The study included 10,261 patients with ischemic strokes: 157 patients (1.53%) had SSP and 208 patients (2.03%) had SDH. Compared to stroke patients without seizures, patients with SSP and SDH were younger, had more severe strokes (p < 0.001), a higher admission rate to the intensive care unit (p < 0.001), higher morbidity, and higher mortality (p < 0.05). SSP was associated with female sex and less limb weakness, while SDH was associated with pneumonia and the presence of hemineglect. Importantly, patients with less severe strokes had higher morbidity and mortality (p < 0.005) if SDH occurred. Variables predicting overall mortality were SDH, older age, higher Charlson-Deyo index, more severe strokes, and nonalert status on arrival (all p < 0.001).

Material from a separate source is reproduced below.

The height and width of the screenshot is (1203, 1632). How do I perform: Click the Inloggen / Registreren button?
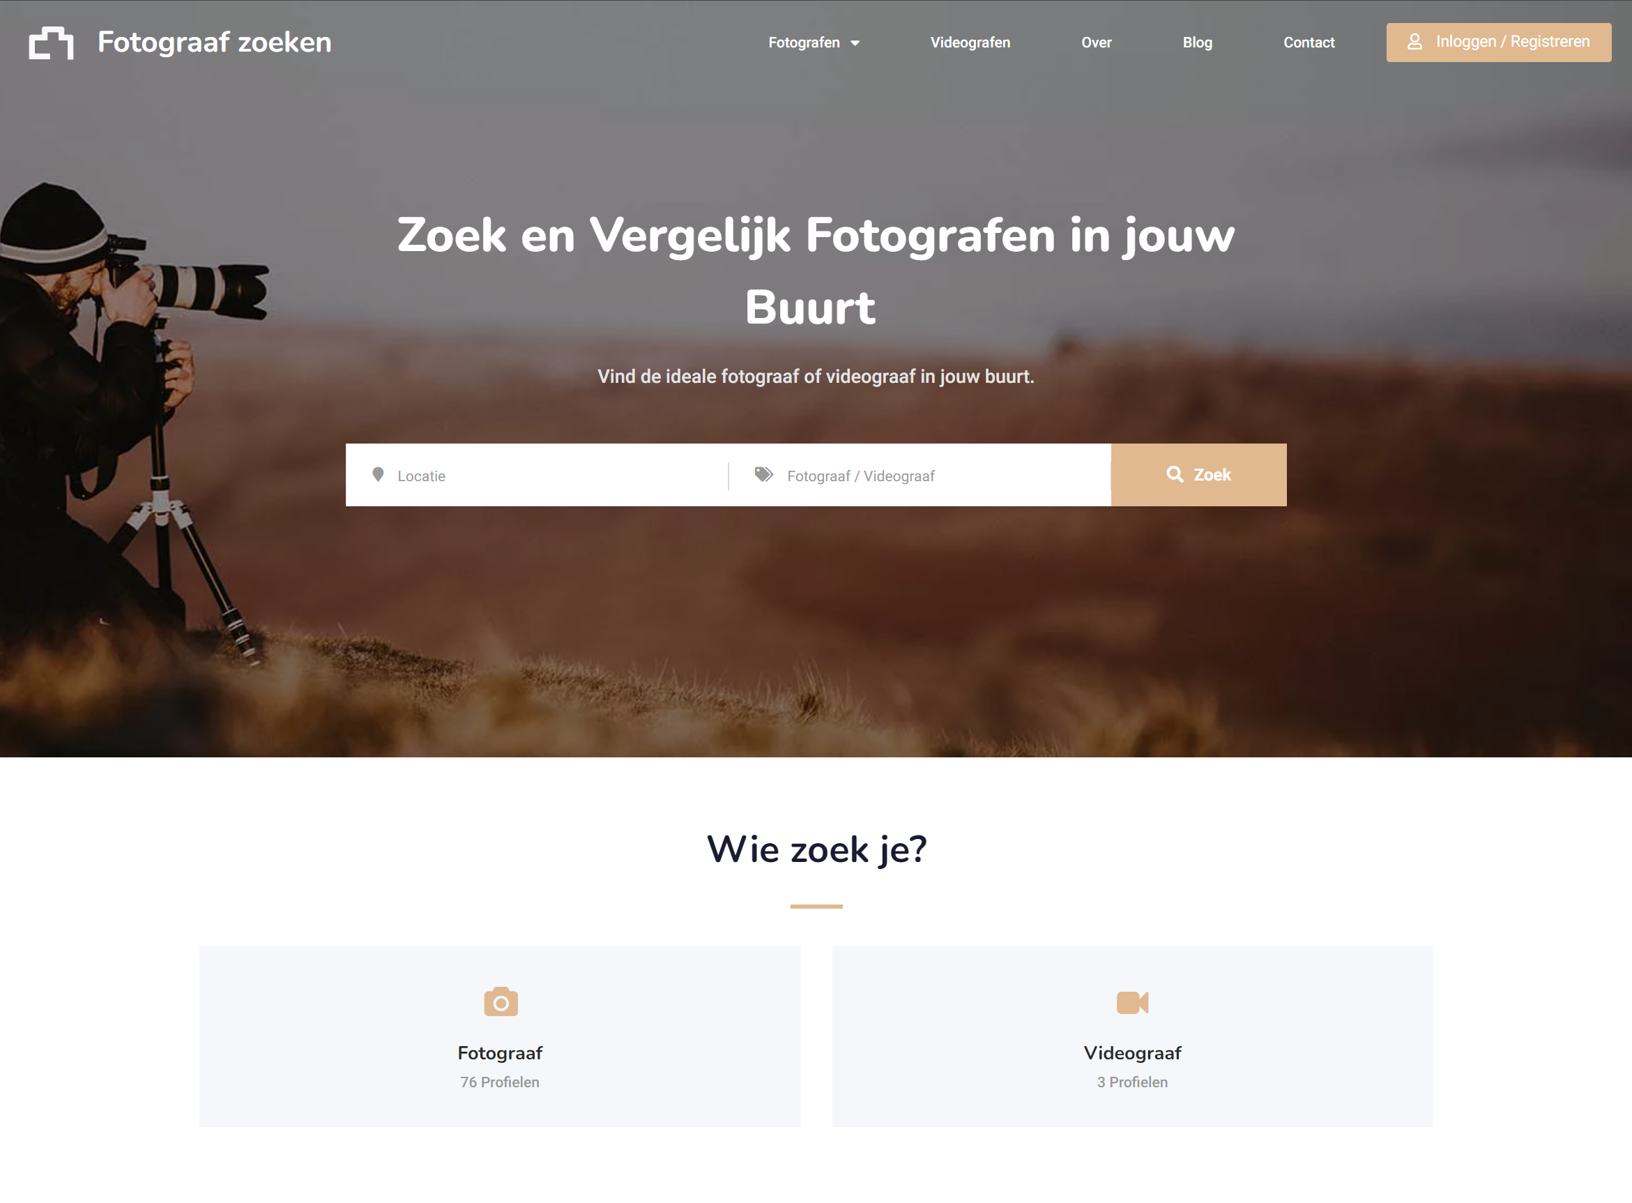[1498, 42]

SSP and SDH have different characteristics. SDH indicates a poorer prognosis in patients. Increased awareness of SSP and efforts to prevent SDH may be important in improving outcomes following clinical stroke care.
我们利用加拿大卒中网络注册(RCSN)数据库,比较了缺血性卒中发病时的癫痫发作(SSP)和缺血性卒中后住院期间的癫痫发作(SDH)的临床特征及其对卒中结局的影响。
本队列研究纳入了 2003 年 7 月至 2008 年 3 月期间 RCSN 连续收治的急性缺血性卒中患者。结局测量指标包括发病率、死亡率、住院时间和出院去向。对 SSP 或 SDH 的临床变量进行了调查,并根据卒中严重程度对卒中结局进行了分层。
研究纳入了 10261 例缺血性卒中患者:157 例(1.53%)患者发生 SSP,208 例(2.03%)患者发生 SDH。与无癫痫发作的卒中患者相比,发生 SSP 和 SDH 的患者年龄更小,卒中更严重(p < 0.001),入住重症监护病房的比例更高(p < 0.001),发病率和死亡率更高(p < 0.05)。SSP 与女性和较轻的肢体无力有关,而 SDH 与肺炎和存在偏盲有关。重要的是,如果发生 SDH,病情较轻的患者发病率和死亡率更高(p < 0.005)。预测总死亡率的变量有 SDH、年龄较大、Charlson-Deyo 指数较高、卒中更严重和入院时无警觉状态(均 p < 0.001)。
SSP 和 SDH 具有不同的特征。SDH 表明患者预后较差。提高对 SSP 的认识并努力预防 SDH,可能对改善临床卒中治疗后的结局具有重要意义。